圆圈里有三道波纹。白烛会北境暗桩的标记。
她把竹筒捡起来,拧开筒盖。里面没有纸条——只有一小撮极细的暗铜金色粉末。粉末在灯焰下以三又二分之一息的频率稳定地明灭着。这不是烬矿粉末——是花粉。槐花花粉。竹筒里的花粉和她在太和殿广场上看到的那朵槐花花瓣上的花粉是同一种。北境暗桩在空柳驿留下了一筒槐花花粉。不是在等他们——是在等任何一个往北走的人。这筒花粉可以当信标用:把它撒在北境军道导流槽里,花粉里的金色微粒会自动激活沿路的菌丝膜。一筒花粉够激活大约十里的路面。

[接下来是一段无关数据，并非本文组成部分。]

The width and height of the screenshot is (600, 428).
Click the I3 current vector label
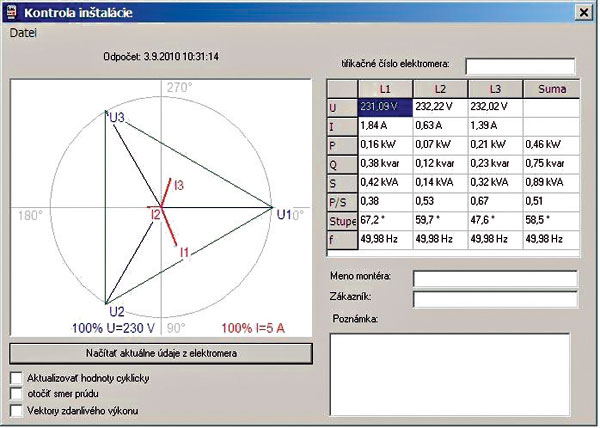click(178, 186)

“北境暗桩知道我们要来。”谢明烛把竹筒里的花粉倒出一点在掌心上。花粉在接触到她掌纹里的金色微粒时同时亮了起来——两批花粉,一批是从陆渊指甲缝里在暗牢墙壁上封了三百年的,一批是刚被信鸽从铁壁关下带到空柳驿的。都是同一棵槐树的花粉。那棵槐树还在开花。“不是知道我们——是知道会有人来。钟离默在批注里写了‘柳根下三尺有菌丝’,北境暗桩把这句话记下来,世代相传。每一代暗桩都会在空柳驿的柳树洞里放一筒新鲜槐花花粉。不是给特定的某个人——是给任何一个从南边往北走、手里提着铜盏油灯、鞋底沾着金色微粒的人。我们不是第一批。也不会是最后一批。”萧烬从她掌心里拈起一小粒花粉,放在自己铜盏油灯的灯焰上。花粉在灯焰里烧成了一小团极亮的暗铜金色火星,火星往北飘了大约三尺就消散了。但飘的方向不是被风吹的——风是从北往南刮的,火星却往北飘。北境军道上的菌丝膜在地下的磁场在引导金色微粒往北移动。这条路在召唤往北走的人。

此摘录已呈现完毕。